3.2 SSU-PCR假阳性条带对实际检测的影响

已有报道表明，SSU-PCR应用于鱼粉等原料的检测时，会出现假阳性反应，同时在检测蟹类样品时，也会出现假阳性反应，并且假阳性条带的位置与目的条带的位置不易区分[19]。笔者在检测中也发现，SSU-PCR在第二步扩增上确实存在着一些假阳性现象，卤虫中检出的假阳性物种为其他种的微孢子虫，水中检出的假阳性条带为一种寄生摇蚊的微孢子虫[20]。由于目前未报道养殖对虾可被这些产生交叉反应的物种感染，因此针对对虾的虾肝肠胞虫检测，SSU-PCR仍是可信任的方法。

凡纳滨对虾取样时，往往体表会留有一定量的水，这些水中可能存在的上述假阳性物种是否会对检测结果有干扰，笔者认为其可能性也不大。由于在检测的过程中对水样进行检测时首先要进行离心，可以视为一定程度上的浓缩，才能在套式PCR的第二步扩增中观察到条带，而凡纳滨对虾苗种取样后，一般会加一定量的95%乙醇保存，这是对残留水的一次稀释，之后实际检测中会剔除这部分乙醇，这又是一次稀释，即便是未能完全剔除，其含量也可忽略不计，通过套式PCR的方法也已检测不到。
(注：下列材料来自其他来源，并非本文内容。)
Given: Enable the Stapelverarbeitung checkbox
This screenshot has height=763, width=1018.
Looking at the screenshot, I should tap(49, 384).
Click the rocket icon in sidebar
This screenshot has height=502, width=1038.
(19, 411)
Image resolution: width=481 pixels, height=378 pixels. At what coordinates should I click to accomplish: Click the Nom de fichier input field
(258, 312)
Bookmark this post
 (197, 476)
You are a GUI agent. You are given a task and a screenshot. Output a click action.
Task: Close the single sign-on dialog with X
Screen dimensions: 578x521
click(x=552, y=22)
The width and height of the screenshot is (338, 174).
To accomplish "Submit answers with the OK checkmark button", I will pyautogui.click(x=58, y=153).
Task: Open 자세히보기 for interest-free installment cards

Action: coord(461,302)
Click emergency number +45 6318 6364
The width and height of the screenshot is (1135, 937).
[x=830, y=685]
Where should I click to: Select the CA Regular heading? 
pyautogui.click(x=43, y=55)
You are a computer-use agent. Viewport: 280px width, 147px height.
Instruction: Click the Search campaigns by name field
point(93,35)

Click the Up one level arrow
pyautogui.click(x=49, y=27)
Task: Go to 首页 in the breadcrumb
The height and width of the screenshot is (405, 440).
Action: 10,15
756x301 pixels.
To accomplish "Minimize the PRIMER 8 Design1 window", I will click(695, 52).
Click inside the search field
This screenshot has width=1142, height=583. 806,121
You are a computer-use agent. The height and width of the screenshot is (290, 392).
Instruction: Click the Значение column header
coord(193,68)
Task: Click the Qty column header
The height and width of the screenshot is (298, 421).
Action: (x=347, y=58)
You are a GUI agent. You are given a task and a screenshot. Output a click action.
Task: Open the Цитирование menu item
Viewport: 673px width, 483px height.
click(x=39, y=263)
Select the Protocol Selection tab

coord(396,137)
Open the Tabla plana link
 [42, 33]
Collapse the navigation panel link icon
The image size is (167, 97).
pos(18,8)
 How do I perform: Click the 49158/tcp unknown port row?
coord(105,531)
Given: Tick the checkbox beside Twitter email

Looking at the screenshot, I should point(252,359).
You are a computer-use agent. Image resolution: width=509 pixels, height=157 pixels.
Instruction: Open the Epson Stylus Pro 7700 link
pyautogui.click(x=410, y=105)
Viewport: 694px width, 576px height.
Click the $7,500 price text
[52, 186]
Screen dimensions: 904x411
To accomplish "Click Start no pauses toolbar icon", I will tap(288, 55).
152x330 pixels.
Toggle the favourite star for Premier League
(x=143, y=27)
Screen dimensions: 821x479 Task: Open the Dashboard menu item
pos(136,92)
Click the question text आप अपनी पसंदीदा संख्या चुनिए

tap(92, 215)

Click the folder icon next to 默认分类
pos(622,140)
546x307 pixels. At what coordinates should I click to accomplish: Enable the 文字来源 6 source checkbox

有鉴于此，在针对凡纳滨对虾苗种进行虾肝肠胞虫的检测时，推荐采用灵敏度更高SSU-PCR的方法；在针对饵料生物、环境样本等进行虾肝肠胞虫的检测时，推荐采用特异性更好的SWP-PCR方法。

3.3 虾肝肠胞虫的多种携带渠道值得引起高度重视

已有研究表明，在海水[9]、感染塘池水及冰冻卤虫[5]中均能不同程度检测到虾肝肠胞虫的存在；通过检测也发现，市售商品化冰冻卤虫和凡纳滨对虾主养区周边水域中均能检测到虾肝肠胞虫，这与已有的报道吻合。卤虫为凡纳滨对虾养殖过程中的重要动物性饵料，而对虾的养殖用水大多取自周边的主要河道，同时凡纳滨对虾苗种阶段虾肝肠胞虫的携带率又较高，种种因素表明，凡纳滨对虾的养殖暴露在虾肝肠胞虫存在的大环境下，面临着较大的系统性风险，对其防控存在着较大难度，相关从业者要引起高度重视，从生产的各个环节严格把控，以确保养殖生产的成功。